Ruling Near On Downtown Work-Release Home

Superior Court Judge Neal Rielly is expected to rule next week on whether work-release inmates can move into the Brownstone building in downtown Spokane.

Neighbors, including a day-care center and a florist, are fighting a city permit allowing former Cornelius House inmates to relocate on West Third Avenue.

On Wednesday, the businesses’ attorney, Michael Connelly, argued that the city hearing examiner wrongly had classified the 84-bed facility as a group home and had ignored neighbors’ fears and a state law on siting work-release facilities.
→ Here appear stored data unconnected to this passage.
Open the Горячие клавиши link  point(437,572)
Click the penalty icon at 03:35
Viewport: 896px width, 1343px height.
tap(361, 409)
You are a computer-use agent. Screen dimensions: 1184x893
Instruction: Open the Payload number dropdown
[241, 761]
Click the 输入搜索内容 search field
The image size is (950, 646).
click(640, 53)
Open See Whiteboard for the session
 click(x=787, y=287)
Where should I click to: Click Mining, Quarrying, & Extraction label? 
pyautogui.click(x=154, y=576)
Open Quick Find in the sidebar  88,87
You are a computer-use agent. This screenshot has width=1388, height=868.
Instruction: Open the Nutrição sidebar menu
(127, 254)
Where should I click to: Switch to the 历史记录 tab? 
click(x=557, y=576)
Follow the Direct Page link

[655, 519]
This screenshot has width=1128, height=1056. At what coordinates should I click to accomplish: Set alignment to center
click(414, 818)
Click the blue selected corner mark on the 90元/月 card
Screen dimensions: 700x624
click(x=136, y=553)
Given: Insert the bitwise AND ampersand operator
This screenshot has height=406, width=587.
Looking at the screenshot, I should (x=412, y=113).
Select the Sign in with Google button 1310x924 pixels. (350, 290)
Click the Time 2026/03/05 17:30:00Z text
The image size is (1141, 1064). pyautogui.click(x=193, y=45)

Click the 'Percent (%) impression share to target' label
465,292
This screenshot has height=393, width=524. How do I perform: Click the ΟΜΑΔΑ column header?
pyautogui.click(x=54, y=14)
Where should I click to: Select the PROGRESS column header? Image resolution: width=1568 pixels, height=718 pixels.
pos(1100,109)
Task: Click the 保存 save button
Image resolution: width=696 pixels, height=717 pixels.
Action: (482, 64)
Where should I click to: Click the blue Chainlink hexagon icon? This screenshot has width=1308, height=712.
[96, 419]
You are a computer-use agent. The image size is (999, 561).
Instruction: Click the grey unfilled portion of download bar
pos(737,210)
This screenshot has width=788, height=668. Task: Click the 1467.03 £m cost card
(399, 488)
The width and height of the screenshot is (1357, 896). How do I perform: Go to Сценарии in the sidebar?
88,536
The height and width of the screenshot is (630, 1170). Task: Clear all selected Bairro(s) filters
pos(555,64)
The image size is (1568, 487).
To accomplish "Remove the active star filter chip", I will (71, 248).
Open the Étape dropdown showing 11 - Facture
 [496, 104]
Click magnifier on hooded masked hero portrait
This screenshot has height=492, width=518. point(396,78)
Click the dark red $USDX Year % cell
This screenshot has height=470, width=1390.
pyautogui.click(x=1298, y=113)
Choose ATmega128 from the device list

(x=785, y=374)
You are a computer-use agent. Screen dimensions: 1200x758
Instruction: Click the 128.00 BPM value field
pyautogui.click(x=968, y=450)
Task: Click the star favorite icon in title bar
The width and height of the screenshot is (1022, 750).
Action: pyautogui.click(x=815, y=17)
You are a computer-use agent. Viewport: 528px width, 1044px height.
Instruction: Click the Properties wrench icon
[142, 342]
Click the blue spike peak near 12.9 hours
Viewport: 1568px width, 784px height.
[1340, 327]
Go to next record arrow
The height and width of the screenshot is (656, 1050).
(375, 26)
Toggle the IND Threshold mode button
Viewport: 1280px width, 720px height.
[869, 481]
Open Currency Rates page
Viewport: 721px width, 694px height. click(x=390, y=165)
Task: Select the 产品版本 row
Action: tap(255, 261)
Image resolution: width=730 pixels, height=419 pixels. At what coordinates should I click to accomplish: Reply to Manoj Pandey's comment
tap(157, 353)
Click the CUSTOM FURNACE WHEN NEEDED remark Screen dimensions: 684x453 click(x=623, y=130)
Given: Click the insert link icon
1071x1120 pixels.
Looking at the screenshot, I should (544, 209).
But attorneys for the city and Second Chance, the halfway house operator, disagreed. They said the hearing examiner classified the program the same as two other work-release facilities in Spokane. And, they said, the state law didn’t apply to independent contractors until later.

The stakes have risen for both sides since the appeal was filed last year.

Last month, Second Chance’s Cornelius House on West Mallon was declared structurally unsafe by safety engineers. Its contract with the state Department of Corrections was suspended pending the appeal and its inmates were moved to the Geiger Corrections Center.

Federal prison authorities have postponed moving inmates into the Brownstone as well. Without its inmates, Second Chance was forced to lay off 17 employees. Brownstone owner Mick McDowell has spent $1.5 million renovating the decrepit apartment building into a group facility, but it has sat empty for two months.

Neighbors, meanwhile, have grown increasingly upset over a string of problems at Second Chance’s juvenile facilities in Western Washington, including a resident accused of murder in Stanwood.

One embarrassing element of the local dispute is that when the city of Spokane granted the special permit for the Brownstone, everyone - including the hearing examiner - looked forward to the City Council hearing the appeal. Neighbors say they had dozens of people lined up to testify.

All sides apparently failed to notice that months earlier, the council had passed a law sending such appeals directly to Superior Court.

Connelly says he believes the hearing examiner would have ruled differently if he’d realized the council would not hear the matter.

“My approach would have been different, too.”